Por Margarita Pollini
Buenos Aires, 6 de septiembre del 2018 – Con un programa casi autobiográfico, un carisma arrollador, una presencia escénica imponente y una vocalidad en plena forma, Sir Bryn Terfel, el célebre bajo-barítono galés, le entregó al Teatro Colón una de las mejores noches de los últimos años. La presentación se dio como parte del abono Grandes Intérpretes Internacionales, que cerrará el 26 de este mes con otra de las estrellas de la lírica actual: Juan Diego Flórez.
Aunque se lo promocionaba como su debut en Argentina, se trataba, al menos, del debut de Terfel en el Colón, ya que -según recordaban muchos en la sala- el artista había brindado un recital en Buenos Aires en la década del ’90, cuando su carrera se afianzaba. Hoy, pasados los cincuenta años, Terfel es un artista excepcional, inquieto, versátil como pocos, con mucho camino recorrido y mucho por recorrer. Desde el planteo mismo del programa, el cantante reafirmó su cualidad de intérprete de cámara y también su compromiso total con cada una de las obras, que fueron hilando momentos de su vida, su aprendizaje y su carrera, y que fue matizando con relatos y bromas que el público -un Colón lleno en el que no faltaron representantes de la comunidad galesa- siguió al milímetro.
En la primera parte, Terfel agrupó músicas de las Islas Británicas. El punto de partida fue su propia patria, con tres canciones en idioma galés: “Can yr Arad Goch”, de Idris Lewis, “Sul y Blodau”, de Owen Williams, e “Y Cymro”, de Meirion Williams, a las que siguieron las hermosas Salt Water Ballads de Frederick Keel, y cinco melodías tradicionales de Irlanda, Gales y Escocia, en arreglos de Chris Hazell, entre ellas “Danny Boy”, “My little Welsh home” y “Loch Lommond”. Tanto allí como en el resto del programa, Bryn Terfel confirmó en todo momento una de sus mayores cualidades: más que interpretar, vive como propia cada página, cree profundamente en ella, y ese compromiso propio llega sin barreras al espectador, que recibe perfectamente el mensaje por más que no comprenda en todos los casos el texto. Si bien sería casi superfluo hablar de técnica en un artista tan integral, bastará con decir que su voz corrió con facilidad por toda la sala, y su paleta de recursos le permitió todos los matices posibles. Para eso contó, afortunadamente, con un sustento de lujo en la muy sensible pianista rusa Natalia Katyukova, que secundó al milímetro cada inflexión del canto y supo adaptarse a cada estilo, en la mejor tradición de los grandes partenaires de cámara.

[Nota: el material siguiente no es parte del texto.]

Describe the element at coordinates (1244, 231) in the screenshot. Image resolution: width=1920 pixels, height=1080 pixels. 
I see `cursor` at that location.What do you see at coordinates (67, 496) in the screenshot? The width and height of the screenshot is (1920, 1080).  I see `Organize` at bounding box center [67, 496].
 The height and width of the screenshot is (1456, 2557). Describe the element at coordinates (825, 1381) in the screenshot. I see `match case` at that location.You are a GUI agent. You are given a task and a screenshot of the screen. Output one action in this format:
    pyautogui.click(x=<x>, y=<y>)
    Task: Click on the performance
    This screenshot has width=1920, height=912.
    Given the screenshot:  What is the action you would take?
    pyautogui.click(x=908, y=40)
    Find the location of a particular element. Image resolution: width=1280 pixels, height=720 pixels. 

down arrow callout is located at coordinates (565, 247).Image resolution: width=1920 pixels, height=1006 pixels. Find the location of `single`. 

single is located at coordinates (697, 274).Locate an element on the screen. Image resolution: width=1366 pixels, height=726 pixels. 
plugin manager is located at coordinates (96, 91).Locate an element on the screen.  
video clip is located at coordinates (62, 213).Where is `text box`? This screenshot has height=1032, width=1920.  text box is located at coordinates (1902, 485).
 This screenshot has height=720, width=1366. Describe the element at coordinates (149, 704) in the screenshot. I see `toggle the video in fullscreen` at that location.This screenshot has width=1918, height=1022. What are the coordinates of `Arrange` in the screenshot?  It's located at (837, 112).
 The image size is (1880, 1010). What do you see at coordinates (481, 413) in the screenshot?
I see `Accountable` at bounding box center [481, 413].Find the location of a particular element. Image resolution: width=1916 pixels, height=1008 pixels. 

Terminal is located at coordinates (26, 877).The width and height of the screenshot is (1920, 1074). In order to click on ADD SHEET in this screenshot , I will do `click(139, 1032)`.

Con indudables -y conocidísimas- dotes dramáticas, Terfel hizo un espectáculo visual de cada canción; tal vez por eso no fue para lamentar (excepto para un sector del público que esperaba más ópera) la inclusión de solo dos fragmentos de música de teatro: la célebre balada de Mackie Messer de La ópera de tres centavos de Weill-Brecht y el aria “Son lo spirito che nega”, del Mefistofele de Boito, dos de los puntos más extraordinarios de la noche; aquí Terfel puso en juego todas sus armas escénicas, y los escalofriantes silbidos del aria de Boito, fueron, a pedido del artista, devueltos por la audiencia, en una suerte de silbatina al revés con la que tuvo su punto final la primera parte.
Luego del intervalo vendría una sección dedicada al Lied -uno de los repertorios que Bryn Terfel más y mejor ha transitado-, con un puñado de canciones de Schumann y Schubert exquisitamente vertidas, y momentos antológicos en “Mein Wagen rollet langsam” (con una breve y graciosa escenificación), “Liebesbotschaft” y “Litanei auf das Fest Aller Seelen”, en la que el barítono no quebró su concentración ni siquiera ante el ringtone insistente de un teléfono inoportuno. En el final, Terfel rindió tributo a uno de sus cantantes admirados, el también compositor John Charles Thomas, con tres de sus canciones: “Trees”, “Home on the range” y “The Green eyed dragon”. Un único bis valió por diez: “If I were a rich man”, de El violinista en el tejado (de Sheldon Harnick y Jerry Bock) , en una versión difícilmente superable.
Como ya había sido visto en otras funciones, el Colón habilitó al personal de sala el uso de punteros láser para señalar las infracciones a la prohibición de usar los teléfonos celulares una vez apagadas las luces. Lamentablemente, otras costumbres parecen más difíciles de desterrar, y una de ellas se convirtió en una constante en esta noche: el aplauso incontinente que, espontáneo o no, mata los últimos sonidos de cada obra, y hace que los segundos de silencio que deberían seguir a la música sean a esta altura una causa perdida.